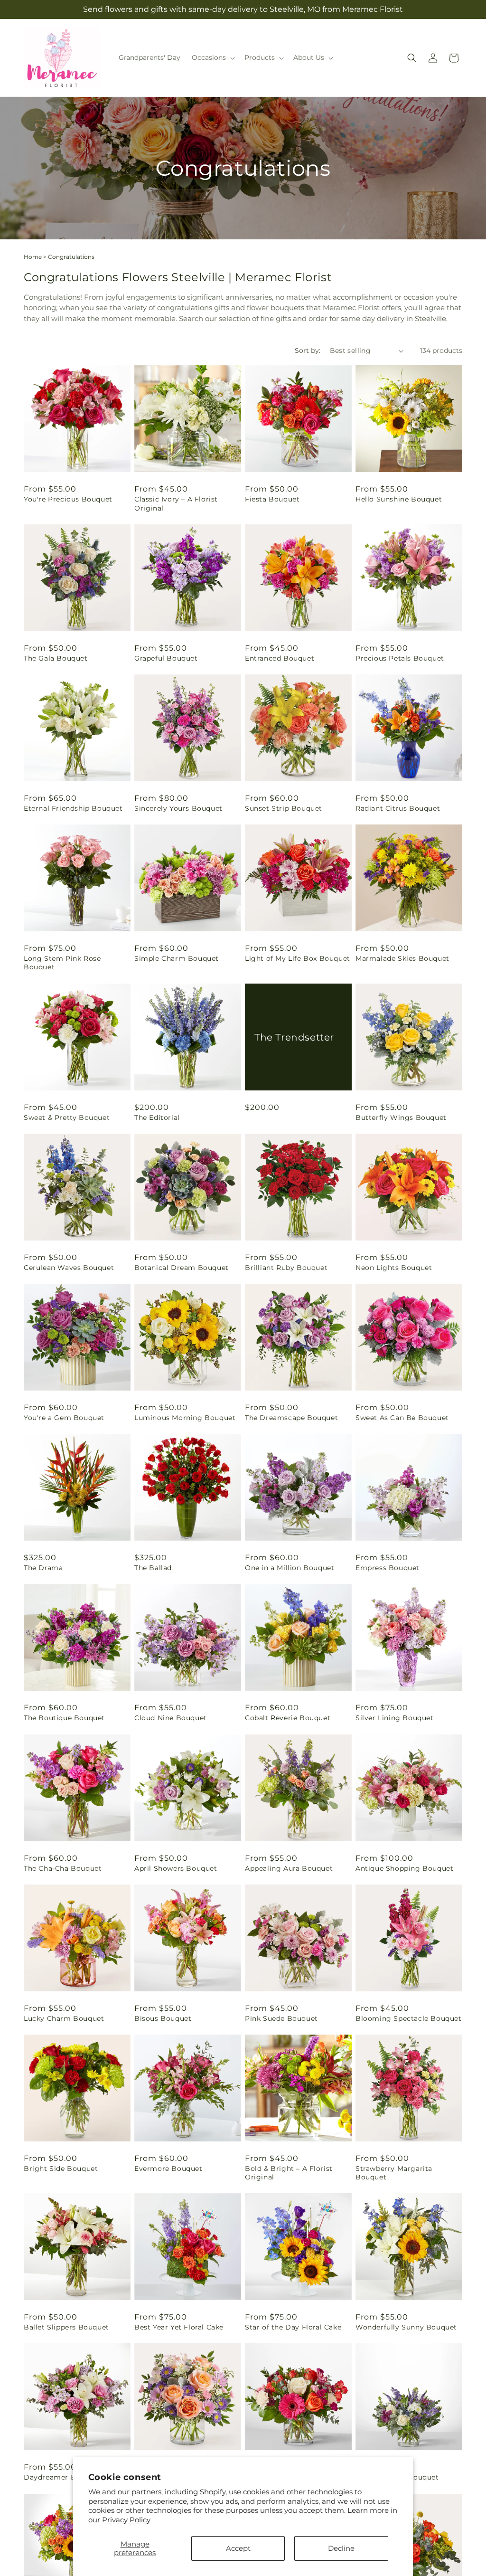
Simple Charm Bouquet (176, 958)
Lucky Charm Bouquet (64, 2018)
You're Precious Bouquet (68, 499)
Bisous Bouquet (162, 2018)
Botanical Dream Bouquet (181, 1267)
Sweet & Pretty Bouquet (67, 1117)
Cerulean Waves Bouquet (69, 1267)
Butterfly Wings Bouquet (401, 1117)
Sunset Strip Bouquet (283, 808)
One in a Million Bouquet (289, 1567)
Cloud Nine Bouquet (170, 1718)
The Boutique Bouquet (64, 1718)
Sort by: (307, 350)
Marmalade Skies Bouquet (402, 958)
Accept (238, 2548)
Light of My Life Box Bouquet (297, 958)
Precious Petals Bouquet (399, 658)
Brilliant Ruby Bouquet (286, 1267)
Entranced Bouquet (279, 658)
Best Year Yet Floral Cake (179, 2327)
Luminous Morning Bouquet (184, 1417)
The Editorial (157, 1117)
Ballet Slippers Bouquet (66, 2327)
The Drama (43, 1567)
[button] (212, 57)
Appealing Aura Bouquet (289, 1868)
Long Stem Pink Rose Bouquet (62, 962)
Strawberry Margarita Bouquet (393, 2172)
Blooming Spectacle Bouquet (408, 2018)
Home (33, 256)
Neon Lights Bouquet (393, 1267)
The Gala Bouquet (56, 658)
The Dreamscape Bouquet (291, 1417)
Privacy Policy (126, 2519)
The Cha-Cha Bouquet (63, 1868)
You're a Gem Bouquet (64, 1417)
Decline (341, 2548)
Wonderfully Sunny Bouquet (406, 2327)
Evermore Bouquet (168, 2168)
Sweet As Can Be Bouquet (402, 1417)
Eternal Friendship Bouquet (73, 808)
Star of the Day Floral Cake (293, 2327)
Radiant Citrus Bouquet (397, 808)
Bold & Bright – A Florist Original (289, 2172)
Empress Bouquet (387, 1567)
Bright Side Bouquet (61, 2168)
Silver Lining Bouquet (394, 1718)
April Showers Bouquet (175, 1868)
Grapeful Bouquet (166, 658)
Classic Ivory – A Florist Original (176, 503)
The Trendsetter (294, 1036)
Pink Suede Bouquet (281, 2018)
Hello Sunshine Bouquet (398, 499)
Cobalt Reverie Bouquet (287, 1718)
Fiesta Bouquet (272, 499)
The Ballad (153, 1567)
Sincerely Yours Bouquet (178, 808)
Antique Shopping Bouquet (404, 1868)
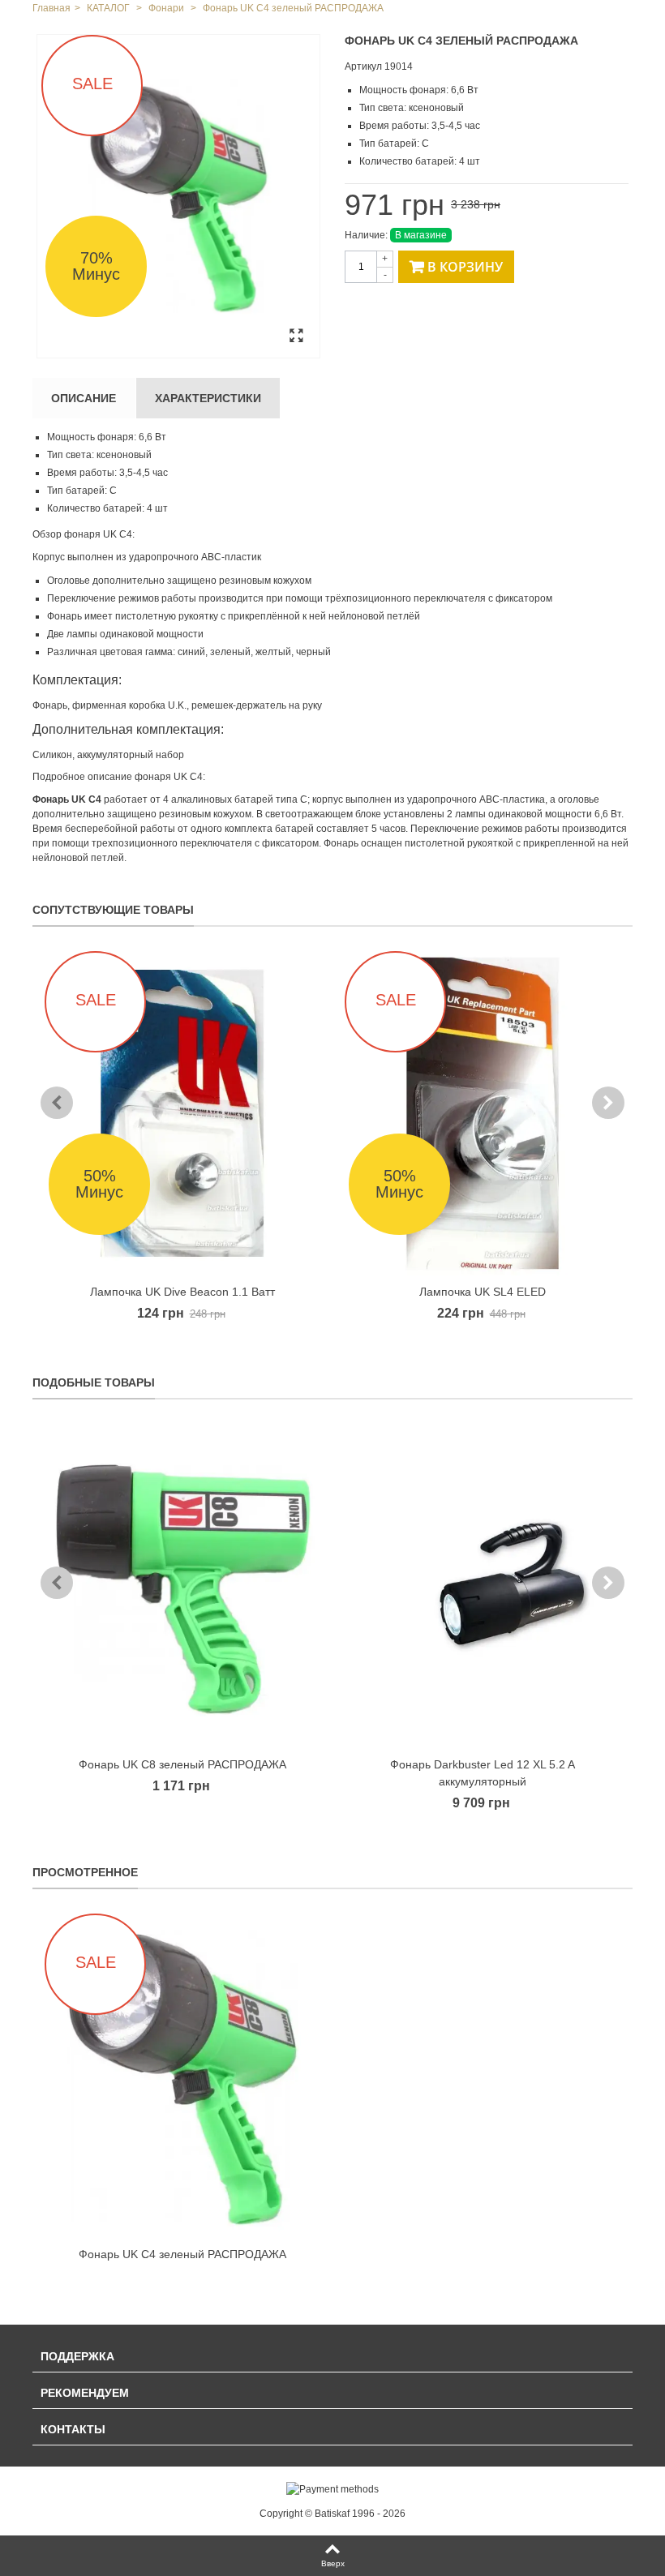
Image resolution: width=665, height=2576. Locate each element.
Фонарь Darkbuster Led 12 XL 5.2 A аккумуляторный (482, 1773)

-=-=-=-=-

▸ Directions for this task
Respond with the count of lines above holding the string "Florist", and leave out everything else.

▸ Written solution
2